:: EXERCISE DESCRIPTION ::
Your task is to repeat exactly the lines below between the line holding "Task: Click the borders icon in toolbar" and the line holding "Given: Click the P user avatar icon", inclusive, and only those.

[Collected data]
* * *

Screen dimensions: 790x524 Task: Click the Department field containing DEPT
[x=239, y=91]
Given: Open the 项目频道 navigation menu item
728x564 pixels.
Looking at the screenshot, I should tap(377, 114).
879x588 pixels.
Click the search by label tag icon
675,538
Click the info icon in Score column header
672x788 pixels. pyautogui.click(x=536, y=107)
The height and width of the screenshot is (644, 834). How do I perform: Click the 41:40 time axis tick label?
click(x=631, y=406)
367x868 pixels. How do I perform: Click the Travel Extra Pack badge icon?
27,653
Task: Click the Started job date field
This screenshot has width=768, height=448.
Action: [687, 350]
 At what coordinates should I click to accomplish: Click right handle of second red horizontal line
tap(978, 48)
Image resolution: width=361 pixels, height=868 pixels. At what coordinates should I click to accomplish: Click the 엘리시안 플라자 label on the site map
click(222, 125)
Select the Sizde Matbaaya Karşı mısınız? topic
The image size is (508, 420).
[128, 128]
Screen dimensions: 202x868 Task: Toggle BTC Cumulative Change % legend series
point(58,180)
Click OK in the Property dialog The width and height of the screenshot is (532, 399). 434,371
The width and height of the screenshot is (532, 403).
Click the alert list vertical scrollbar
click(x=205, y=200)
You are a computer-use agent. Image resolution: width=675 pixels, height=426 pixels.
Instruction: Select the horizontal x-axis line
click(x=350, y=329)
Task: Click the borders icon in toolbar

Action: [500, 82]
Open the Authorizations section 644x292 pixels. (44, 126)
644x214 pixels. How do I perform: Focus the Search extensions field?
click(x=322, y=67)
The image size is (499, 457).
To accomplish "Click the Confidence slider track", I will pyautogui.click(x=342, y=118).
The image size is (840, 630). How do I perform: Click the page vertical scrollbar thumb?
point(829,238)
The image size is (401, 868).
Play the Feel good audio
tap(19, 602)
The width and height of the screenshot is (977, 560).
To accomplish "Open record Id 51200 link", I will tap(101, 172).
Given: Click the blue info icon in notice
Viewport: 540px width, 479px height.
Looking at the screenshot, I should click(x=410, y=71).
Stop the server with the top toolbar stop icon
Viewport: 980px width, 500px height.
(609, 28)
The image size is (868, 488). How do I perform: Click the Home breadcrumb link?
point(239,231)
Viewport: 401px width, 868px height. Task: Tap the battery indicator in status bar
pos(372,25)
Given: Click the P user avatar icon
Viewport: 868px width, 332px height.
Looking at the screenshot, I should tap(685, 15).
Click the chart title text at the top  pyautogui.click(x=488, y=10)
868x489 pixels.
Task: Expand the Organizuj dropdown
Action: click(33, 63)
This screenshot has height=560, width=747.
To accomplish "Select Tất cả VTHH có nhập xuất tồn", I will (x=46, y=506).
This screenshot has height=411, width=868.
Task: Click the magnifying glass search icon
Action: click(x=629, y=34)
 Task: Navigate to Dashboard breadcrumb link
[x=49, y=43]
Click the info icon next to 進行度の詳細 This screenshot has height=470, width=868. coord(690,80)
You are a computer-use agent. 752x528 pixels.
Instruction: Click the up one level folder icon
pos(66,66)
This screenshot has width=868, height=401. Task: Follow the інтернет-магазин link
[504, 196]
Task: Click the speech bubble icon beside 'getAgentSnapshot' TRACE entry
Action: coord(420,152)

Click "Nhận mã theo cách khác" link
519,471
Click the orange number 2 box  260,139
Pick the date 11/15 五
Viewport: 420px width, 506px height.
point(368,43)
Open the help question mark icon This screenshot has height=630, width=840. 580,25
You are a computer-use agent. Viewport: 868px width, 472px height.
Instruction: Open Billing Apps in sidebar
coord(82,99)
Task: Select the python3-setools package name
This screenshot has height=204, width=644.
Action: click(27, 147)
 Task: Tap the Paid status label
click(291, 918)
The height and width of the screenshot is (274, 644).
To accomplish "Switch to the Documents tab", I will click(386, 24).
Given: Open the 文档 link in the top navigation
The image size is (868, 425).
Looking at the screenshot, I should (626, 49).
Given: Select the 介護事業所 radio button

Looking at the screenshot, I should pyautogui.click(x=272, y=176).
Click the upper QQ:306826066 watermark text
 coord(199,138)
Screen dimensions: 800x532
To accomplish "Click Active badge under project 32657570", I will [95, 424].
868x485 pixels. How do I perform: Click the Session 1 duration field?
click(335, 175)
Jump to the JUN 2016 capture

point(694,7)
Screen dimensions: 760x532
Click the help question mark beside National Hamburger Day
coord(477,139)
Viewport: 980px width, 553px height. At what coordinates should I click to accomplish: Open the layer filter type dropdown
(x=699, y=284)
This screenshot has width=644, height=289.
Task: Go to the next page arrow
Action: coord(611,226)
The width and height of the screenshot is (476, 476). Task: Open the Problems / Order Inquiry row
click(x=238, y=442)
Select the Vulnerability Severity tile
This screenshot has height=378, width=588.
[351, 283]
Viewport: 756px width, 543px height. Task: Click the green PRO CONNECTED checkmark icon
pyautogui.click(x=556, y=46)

* * *

:: SOLUTION FOR THIS PROBLEM ::
Task: Click the borders icon in toolbar

Action: [500, 82]
Open the Authorizations section 644x292 pixels. (44, 126)
644x214 pixels. How do I perform: Focus the Search extensions field?
click(x=322, y=67)
The image size is (499, 457).
To accomplish "Click the Confidence slider track", I will pyautogui.click(x=342, y=118).
The image size is (840, 630). How do I perform: Click the page vertical scrollbar thumb?
point(829,238)
The image size is (401, 868).
Play the Feel good audio
tap(19, 602)
The width and height of the screenshot is (977, 560).
To accomplish "Open record Id 51200 link", I will tap(101, 172).
Given: Click the blue info icon in notice
Viewport: 540px width, 479px height.
Looking at the screenshot, I should click(x=410, y=71).
Stop the server with the top toolbar stop icon
Viewport: 980px width, 500px height.
(609, 28)
The image size is (868, 488). How do I perform: Click the Home breadcrumb link?
point(239,231)
Viewport: 401px width, 868px height. Task: Tap the battery indicator in status bar
pos(372,25)
Given: Click the P user avatar icon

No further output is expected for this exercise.